Australia’s Federal Court has found that Meriton Property Services Pty Ltd, trading as ‘Meriton Serviced Apartments’ (Meriton), engaged in misleading or deceptive conduct in connection with the posting of reviews of its properties on the TripAdvisor website.
The Court found that from November 2014 to October 2015, Meriton engaged in misleading or deceptive conduct by taking steps to prevent guests it suspected would give an unfavourable review from receiving TripAdvisor’s ‘Review Express’ prompt email. Meriton did so by:
•inserting additional letters into guests’ email addresses provided to TripAdvisor so that the prompt email never reached the guest, or
•not sending guest email addresses to TripAdvisor.
“The Court found that Meriton, at the direction of management, deliberately implemented a strategy to minimise the number of negative reviews its guests posted on TripAdvisor,” ACCC Commissioner Sarah Court said, “In reducing the chances of a customer posting a negative review, Meriton created a more positive or favourable impression of the quality or amenity of the Meriton properties on the TripAdvisor website.” “Many consumers base their purchasing decisions on reviews they get through sites like TripAdvisor. It’s therefore vital the reviews on these review sites are not manipulated and accurately reflect all customers’ opinions – the good and the bad,” Ms Court said.
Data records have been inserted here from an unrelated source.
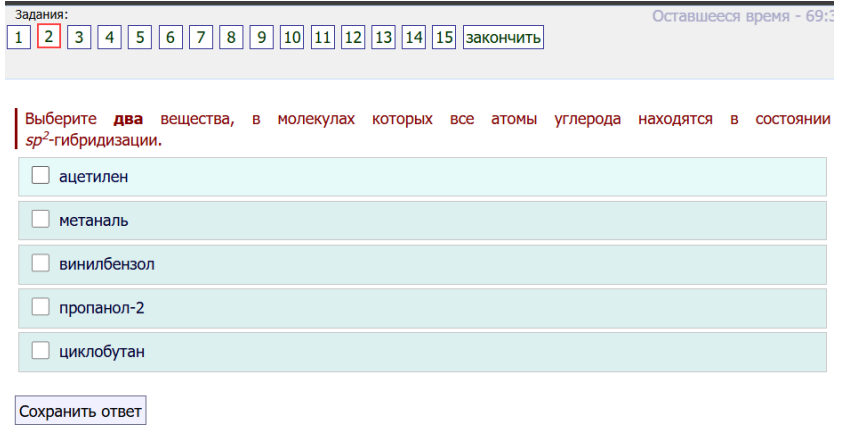Open the current task 2 box
The image size is (841, 433).
(48, 38)
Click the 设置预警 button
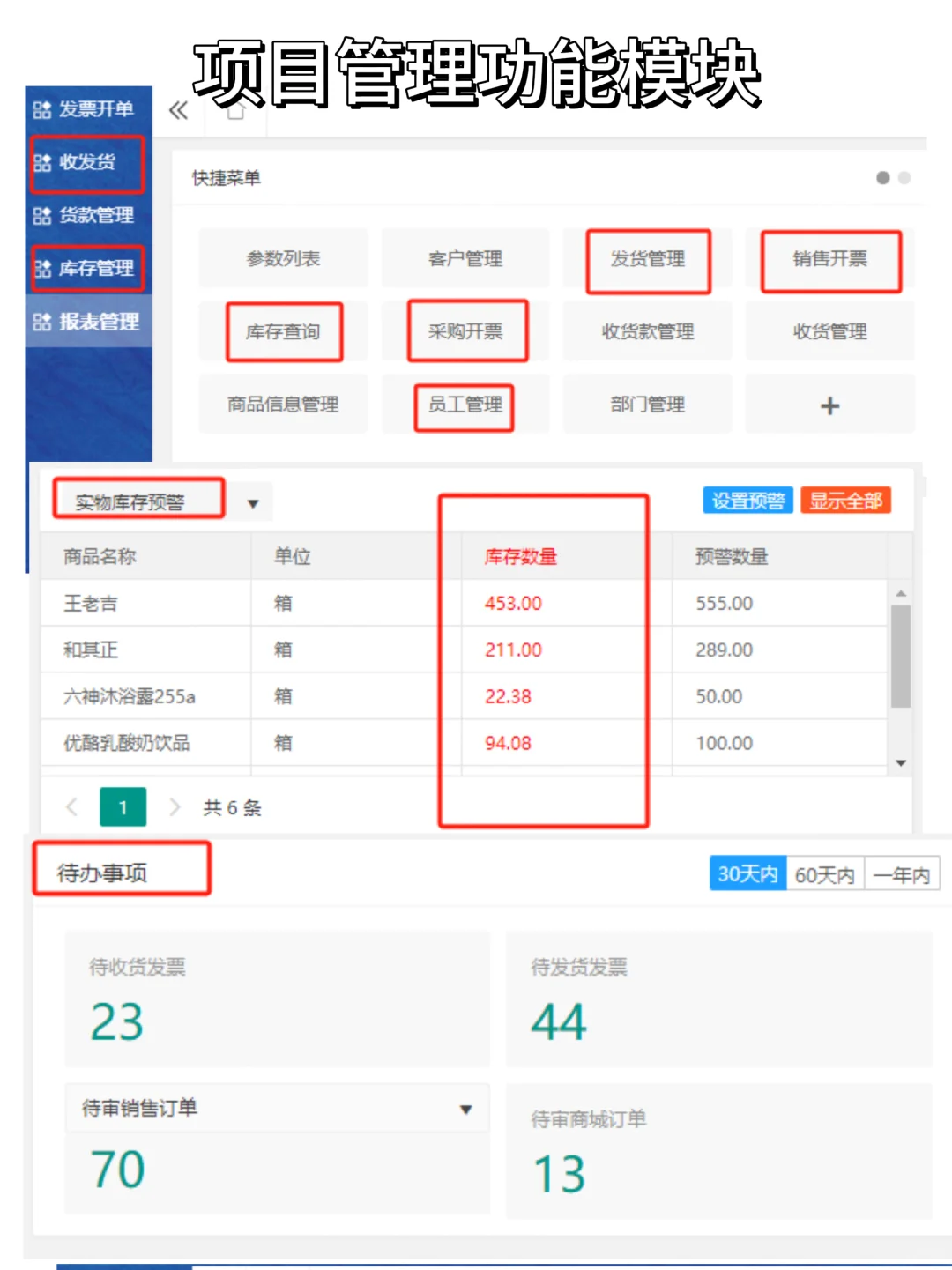 coord(747,500)
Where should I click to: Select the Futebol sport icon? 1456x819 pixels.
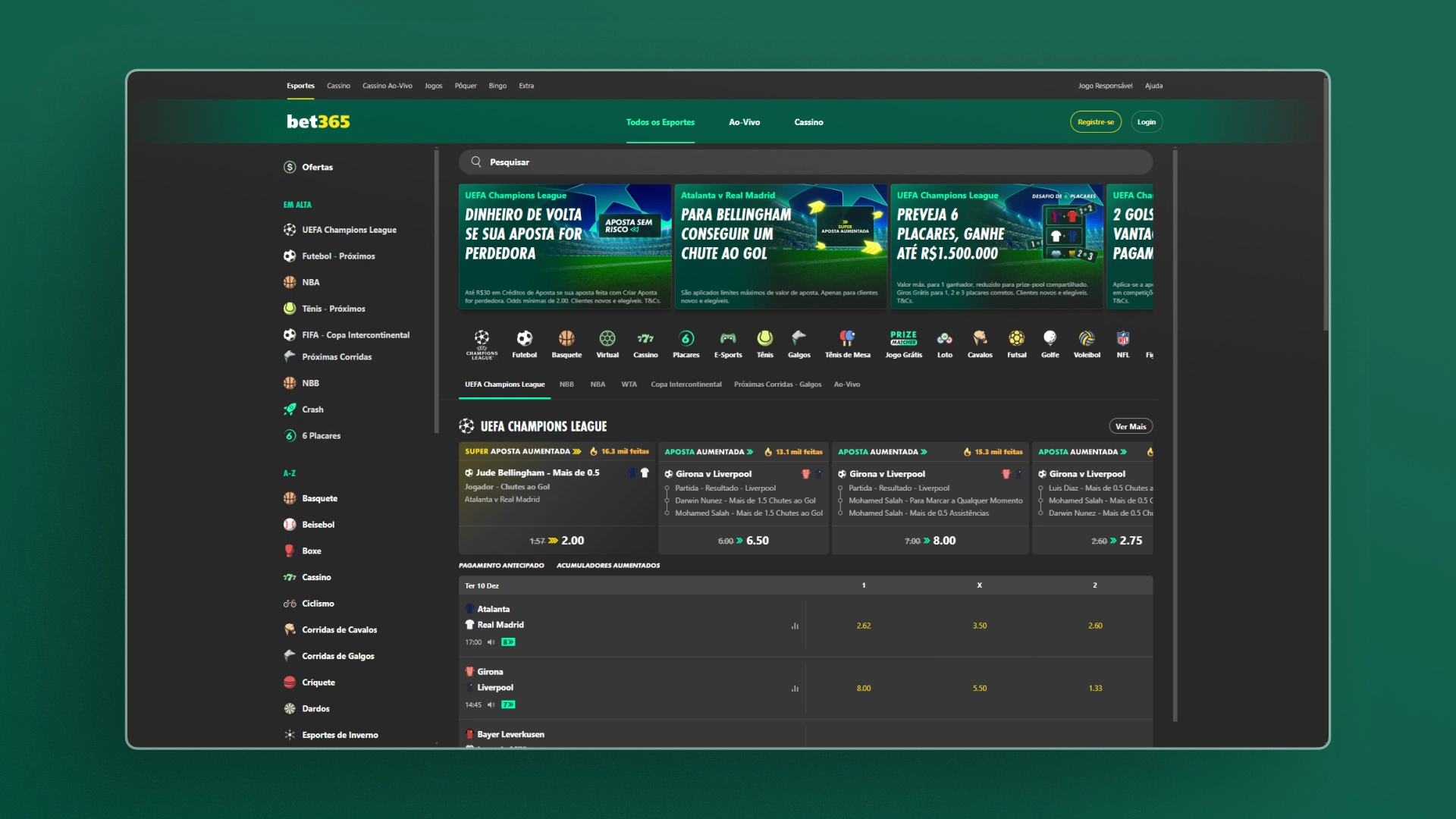(x=524, y=343)
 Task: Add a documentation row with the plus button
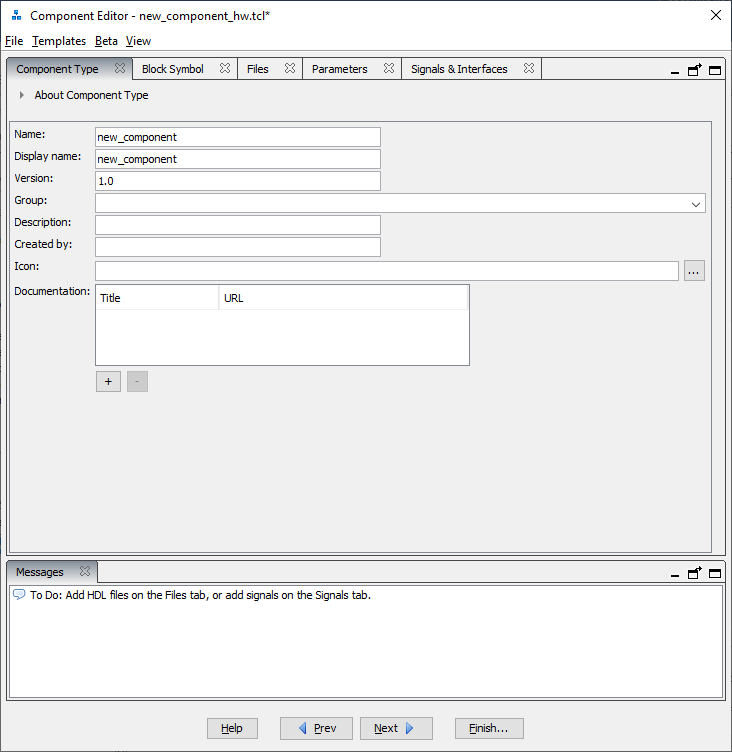pos(108,381)
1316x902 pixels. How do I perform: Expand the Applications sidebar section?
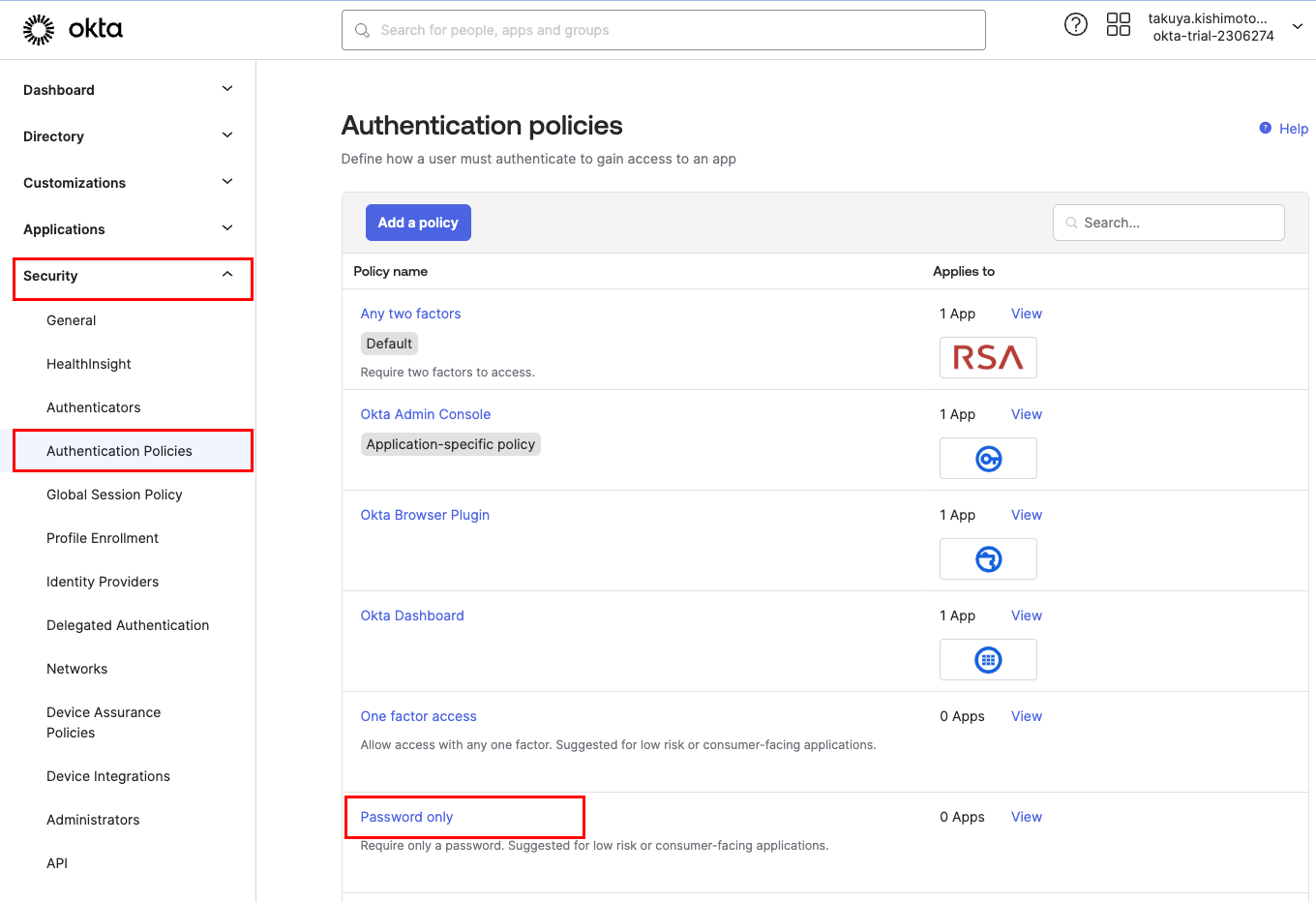coord(226,228)
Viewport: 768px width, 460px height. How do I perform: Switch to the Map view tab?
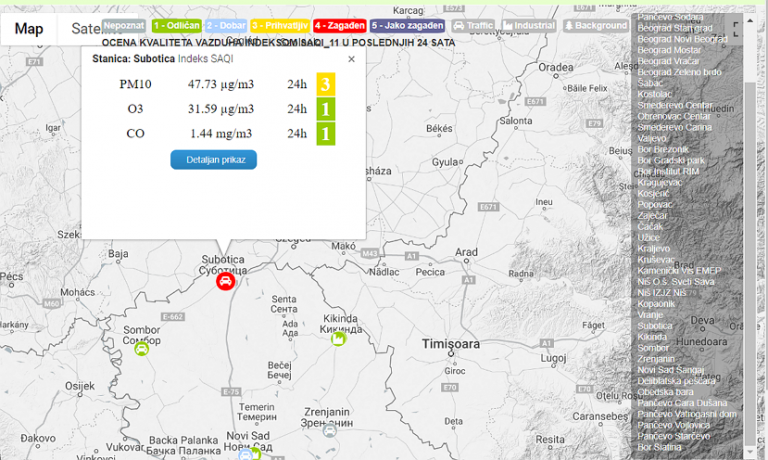29,29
The Court found that on several occasions Meriton engaged in this conduct in respect of the majority of guests staying at one of its hotels during periods when there were infrastructure or service problems, such as no hot water or a lift not working. The Court also held that Meriton’s conduct was liable to mislead the public as to the nature, characteristics and suitability of purpose of its accommodation services.
“This decision sends a strong message that businesses must not undermine the integrity of third party review processes in order to mislead or deceive consumers, as this conduct risks breaching the Australian Consumer Law,” Ms Court said. A hearing on relief against Meriton will be held on a date fixed by the Court. It’s noteworthy that TripAdvisor offers a service called ‘Review Express’. Participating accommodation providers provide TripAdvisor with email addresses of recent customers who have consented to their details being passed on. TripAdvisor then emails the customers, prompting them to submit a review of their recent experience with that business.
Meriton offers accommodation under the brand Meriton Serviced Apartments. During the relevant period, Meriton offered serviced apartment accommodation in at least 13 properties in New South Wales and Queensland. Meriton is part of the Meriton Group of companies. TripAdvisor operates a website in Australia which provides free online reviews of accommodation services and other travel-related content generated by travellers. TripAdvisor states that accommodation providers that regularly use the ‘Review Express’ service see an uplift of 28% to 33% in TripAdvisor reviews for their properties.
On 24 November 2016, the ACCC instituted proceedings against Meriton alleging that Meriton engaged in misleading or deceptive conduct in connection with the posting of reviews of its properties on the TripAdvisor website.